We also agree with the board that SAIF failed to demonstrate that claimant failed to cooperate after her suspension, because SAIF took no steps that required claimant's cooperation. As the board found, after claimant's benefits were suspended, SAIF did not undertake any further investigation of the claim for compensation. In particular, SAIF did not interview claimant, did not schedule a further IME, and did not otherwise engage in any formal or informal information gathering technique relevant to the claim for compensation. See Lewis v. Cigna Ins. Co., 192 Or App 658, 667, ___ P3d ___ (2004) (slip op at 9) (noncooperation with a lawful request to undergo an IME qualifies as noncooperation that can justify a denial of a claim). SAIF does not challenge the board's factual findings as unsupported by substantial evidence. Given those facts, we agree that claimant did not fail to assist or cooperate with SAIF, because SAIF did not notify her that it was continuing its investigation of her claim or notify her of how or in what ways she needed to assist or cooperate with SAIF.

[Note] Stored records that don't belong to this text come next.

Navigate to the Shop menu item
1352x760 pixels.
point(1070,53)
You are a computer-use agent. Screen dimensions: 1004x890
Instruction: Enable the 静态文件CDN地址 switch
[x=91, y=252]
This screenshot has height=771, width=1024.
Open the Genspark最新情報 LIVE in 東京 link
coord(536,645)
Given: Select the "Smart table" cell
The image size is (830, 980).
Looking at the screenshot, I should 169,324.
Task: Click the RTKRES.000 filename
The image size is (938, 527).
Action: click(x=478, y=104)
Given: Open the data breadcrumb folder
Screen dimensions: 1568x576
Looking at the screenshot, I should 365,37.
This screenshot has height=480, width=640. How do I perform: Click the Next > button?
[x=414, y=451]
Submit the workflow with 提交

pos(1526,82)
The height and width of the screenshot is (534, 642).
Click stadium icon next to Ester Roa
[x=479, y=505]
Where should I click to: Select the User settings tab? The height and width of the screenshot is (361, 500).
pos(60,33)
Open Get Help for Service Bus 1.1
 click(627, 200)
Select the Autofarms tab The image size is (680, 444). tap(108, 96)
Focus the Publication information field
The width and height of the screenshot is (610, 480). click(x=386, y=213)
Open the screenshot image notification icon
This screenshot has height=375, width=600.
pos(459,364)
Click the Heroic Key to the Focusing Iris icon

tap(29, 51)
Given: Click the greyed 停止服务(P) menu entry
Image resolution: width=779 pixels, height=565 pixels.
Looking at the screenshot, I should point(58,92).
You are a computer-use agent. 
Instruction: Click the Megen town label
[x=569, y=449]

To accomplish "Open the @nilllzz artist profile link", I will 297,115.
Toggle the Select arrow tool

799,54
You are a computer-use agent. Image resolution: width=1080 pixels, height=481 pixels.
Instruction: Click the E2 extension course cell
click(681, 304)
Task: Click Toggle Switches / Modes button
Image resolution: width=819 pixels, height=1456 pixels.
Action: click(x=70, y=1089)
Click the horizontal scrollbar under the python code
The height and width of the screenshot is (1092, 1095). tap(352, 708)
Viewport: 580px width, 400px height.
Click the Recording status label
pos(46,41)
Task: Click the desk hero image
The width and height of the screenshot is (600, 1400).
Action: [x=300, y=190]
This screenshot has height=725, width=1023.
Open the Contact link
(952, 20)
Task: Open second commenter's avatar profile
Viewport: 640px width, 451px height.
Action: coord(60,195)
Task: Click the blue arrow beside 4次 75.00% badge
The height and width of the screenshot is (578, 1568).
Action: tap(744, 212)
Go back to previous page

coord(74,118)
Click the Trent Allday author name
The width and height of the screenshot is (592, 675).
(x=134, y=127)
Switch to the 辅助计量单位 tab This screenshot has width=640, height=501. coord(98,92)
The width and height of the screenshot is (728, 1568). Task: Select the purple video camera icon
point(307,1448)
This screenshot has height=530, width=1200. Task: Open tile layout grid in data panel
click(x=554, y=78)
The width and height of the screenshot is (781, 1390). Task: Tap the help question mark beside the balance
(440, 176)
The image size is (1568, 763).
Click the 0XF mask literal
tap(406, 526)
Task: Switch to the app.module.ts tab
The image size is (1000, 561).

The second issue on remand is whether a reversal of a noncooperation denial gives rise to a right to an assessed attorney fee under ORS 656.386(1). We recently resolved that issue in SAIF v. Wart, 192 Or App 505, ___ P3d ___ (2004), contrary to SAIF's position. The board's award of an assessed attorney fee was not error.


1. At the time of the suspension, former ORS 656.262(14) (1999) set forth an injured worker's duty to cooperate and assist an insurer in the investigation of a claim for compensation. Former ORS 656.262(15) (1999) set forth the authority of the director of DCBS to authorize suspension of benefits and later denial of a claim for noncooperation in that investigation. The two pertinent subsections have since been renumbered, see ORS 656.262(13) and (14), but are otherwise substantively unchanged for purposes of our analysis in this case. We therefore cite the statutory subsections as they are currently codified.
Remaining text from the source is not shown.